▶ _What to produce_
Retype the entries verbatim, starting from the first line and continuing through the line that contains "pos(198,670)".

(Pointing entries for text and elements)
START

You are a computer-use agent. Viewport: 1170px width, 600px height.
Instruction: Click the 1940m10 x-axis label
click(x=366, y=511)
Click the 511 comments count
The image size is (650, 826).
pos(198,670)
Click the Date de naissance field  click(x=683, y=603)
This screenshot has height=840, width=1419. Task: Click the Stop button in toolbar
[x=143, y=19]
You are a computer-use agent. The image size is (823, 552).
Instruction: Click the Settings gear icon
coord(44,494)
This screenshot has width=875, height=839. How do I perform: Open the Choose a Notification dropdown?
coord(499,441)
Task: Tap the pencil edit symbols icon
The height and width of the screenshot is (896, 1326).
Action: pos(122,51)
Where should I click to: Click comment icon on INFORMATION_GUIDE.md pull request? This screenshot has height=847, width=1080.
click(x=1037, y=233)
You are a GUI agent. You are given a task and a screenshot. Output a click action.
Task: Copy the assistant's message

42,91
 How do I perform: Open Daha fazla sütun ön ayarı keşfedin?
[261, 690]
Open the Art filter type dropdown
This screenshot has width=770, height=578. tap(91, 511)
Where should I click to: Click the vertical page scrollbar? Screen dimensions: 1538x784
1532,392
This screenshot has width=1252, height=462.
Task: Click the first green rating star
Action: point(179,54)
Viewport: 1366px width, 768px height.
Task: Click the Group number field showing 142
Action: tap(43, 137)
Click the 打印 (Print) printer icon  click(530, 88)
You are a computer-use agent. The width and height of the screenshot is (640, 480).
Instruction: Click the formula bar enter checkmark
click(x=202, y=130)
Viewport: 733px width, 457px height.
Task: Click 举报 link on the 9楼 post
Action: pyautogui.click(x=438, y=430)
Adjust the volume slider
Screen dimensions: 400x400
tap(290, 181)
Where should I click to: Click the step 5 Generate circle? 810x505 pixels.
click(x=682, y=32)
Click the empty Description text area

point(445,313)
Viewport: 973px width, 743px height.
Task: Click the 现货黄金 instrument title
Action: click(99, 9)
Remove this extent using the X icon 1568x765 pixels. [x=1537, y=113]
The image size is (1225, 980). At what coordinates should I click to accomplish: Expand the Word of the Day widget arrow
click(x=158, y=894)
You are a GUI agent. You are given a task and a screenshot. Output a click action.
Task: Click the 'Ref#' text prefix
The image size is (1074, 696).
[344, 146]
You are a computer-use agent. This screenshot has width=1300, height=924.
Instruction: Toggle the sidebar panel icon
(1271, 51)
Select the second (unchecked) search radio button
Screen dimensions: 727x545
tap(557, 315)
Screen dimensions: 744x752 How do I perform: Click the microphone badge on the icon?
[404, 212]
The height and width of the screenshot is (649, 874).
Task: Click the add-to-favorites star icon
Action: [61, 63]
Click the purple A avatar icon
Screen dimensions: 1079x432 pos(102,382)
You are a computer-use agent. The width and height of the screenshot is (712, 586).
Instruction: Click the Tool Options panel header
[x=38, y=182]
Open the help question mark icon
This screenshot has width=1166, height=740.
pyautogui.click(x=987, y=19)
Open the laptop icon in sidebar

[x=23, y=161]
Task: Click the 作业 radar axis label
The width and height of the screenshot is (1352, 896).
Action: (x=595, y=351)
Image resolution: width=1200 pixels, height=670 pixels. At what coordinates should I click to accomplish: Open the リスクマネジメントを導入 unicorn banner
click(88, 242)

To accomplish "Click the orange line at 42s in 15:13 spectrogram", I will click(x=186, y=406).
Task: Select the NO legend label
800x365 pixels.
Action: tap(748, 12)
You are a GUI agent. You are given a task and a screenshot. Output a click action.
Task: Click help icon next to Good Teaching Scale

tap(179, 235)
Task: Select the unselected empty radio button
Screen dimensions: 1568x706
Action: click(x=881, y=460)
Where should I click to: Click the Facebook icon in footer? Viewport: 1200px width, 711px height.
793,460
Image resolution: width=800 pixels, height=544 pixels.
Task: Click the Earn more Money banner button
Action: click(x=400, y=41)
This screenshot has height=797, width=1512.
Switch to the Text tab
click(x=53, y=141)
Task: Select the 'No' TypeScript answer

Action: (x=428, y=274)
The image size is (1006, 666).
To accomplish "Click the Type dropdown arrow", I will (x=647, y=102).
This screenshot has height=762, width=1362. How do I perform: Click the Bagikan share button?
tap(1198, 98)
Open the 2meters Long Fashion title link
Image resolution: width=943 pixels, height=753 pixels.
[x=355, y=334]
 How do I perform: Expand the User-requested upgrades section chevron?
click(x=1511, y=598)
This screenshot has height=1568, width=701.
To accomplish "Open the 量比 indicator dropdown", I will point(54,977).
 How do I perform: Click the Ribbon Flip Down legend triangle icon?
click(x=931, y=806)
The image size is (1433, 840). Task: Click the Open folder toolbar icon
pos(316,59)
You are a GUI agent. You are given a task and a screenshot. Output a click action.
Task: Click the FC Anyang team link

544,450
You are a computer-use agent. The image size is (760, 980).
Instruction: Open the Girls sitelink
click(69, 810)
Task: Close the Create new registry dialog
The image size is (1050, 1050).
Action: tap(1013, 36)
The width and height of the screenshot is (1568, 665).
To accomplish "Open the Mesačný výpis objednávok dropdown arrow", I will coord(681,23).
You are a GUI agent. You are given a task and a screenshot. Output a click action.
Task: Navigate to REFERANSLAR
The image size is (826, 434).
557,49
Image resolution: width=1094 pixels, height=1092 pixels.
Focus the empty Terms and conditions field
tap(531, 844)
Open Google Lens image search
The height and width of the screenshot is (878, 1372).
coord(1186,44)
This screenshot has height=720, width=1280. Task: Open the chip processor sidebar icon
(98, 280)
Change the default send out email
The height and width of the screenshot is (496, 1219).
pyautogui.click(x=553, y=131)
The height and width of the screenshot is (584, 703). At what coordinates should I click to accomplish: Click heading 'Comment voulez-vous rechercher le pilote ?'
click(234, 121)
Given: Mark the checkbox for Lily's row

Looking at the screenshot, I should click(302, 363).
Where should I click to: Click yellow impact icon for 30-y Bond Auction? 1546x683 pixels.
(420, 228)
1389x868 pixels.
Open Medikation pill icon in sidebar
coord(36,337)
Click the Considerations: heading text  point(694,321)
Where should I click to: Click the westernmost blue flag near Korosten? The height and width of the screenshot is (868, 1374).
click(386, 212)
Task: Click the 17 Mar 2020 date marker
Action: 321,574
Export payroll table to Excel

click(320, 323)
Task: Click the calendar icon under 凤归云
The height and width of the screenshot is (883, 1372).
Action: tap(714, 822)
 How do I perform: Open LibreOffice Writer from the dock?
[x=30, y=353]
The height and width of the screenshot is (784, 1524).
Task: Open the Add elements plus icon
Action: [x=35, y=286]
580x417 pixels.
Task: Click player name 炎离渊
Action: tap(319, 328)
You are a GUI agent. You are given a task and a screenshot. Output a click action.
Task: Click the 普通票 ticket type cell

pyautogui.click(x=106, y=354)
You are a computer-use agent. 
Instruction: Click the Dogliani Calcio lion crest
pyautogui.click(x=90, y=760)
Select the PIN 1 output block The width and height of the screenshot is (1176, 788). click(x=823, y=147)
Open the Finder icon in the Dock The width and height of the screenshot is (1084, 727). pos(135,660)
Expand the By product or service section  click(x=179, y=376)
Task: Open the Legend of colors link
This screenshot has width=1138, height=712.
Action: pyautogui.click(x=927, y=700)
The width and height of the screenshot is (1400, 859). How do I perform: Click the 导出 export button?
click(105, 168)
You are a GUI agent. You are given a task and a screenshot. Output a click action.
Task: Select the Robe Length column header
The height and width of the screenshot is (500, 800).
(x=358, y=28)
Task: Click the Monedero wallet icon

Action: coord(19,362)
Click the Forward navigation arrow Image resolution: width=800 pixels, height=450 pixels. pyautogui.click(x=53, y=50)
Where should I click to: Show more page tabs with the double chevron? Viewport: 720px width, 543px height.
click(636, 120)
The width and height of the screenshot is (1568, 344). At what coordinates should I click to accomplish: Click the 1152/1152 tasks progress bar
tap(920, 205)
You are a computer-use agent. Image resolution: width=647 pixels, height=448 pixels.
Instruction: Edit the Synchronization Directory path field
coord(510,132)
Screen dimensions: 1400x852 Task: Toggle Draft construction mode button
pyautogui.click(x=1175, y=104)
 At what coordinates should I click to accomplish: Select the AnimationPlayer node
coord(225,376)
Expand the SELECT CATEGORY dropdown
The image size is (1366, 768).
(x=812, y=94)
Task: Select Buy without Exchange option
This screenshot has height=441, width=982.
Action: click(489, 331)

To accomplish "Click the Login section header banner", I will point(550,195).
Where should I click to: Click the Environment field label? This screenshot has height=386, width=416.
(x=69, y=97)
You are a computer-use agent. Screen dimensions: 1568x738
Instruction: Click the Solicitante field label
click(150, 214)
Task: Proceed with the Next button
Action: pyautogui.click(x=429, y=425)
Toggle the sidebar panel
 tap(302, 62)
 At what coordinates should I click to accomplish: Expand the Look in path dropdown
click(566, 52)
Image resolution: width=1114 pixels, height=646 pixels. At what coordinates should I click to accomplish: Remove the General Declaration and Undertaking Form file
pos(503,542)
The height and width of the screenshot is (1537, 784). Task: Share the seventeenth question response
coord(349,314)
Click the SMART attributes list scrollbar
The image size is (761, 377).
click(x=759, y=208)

END

▶ _Answer_
You are a computer-use agent. Viewport: 1170px width, 600px height.
Instruction: Click the 1940m10 x-axis label
click(x=366, y=511)
Click the 511 comments count
The image size is (650, 826).
pos(198,670)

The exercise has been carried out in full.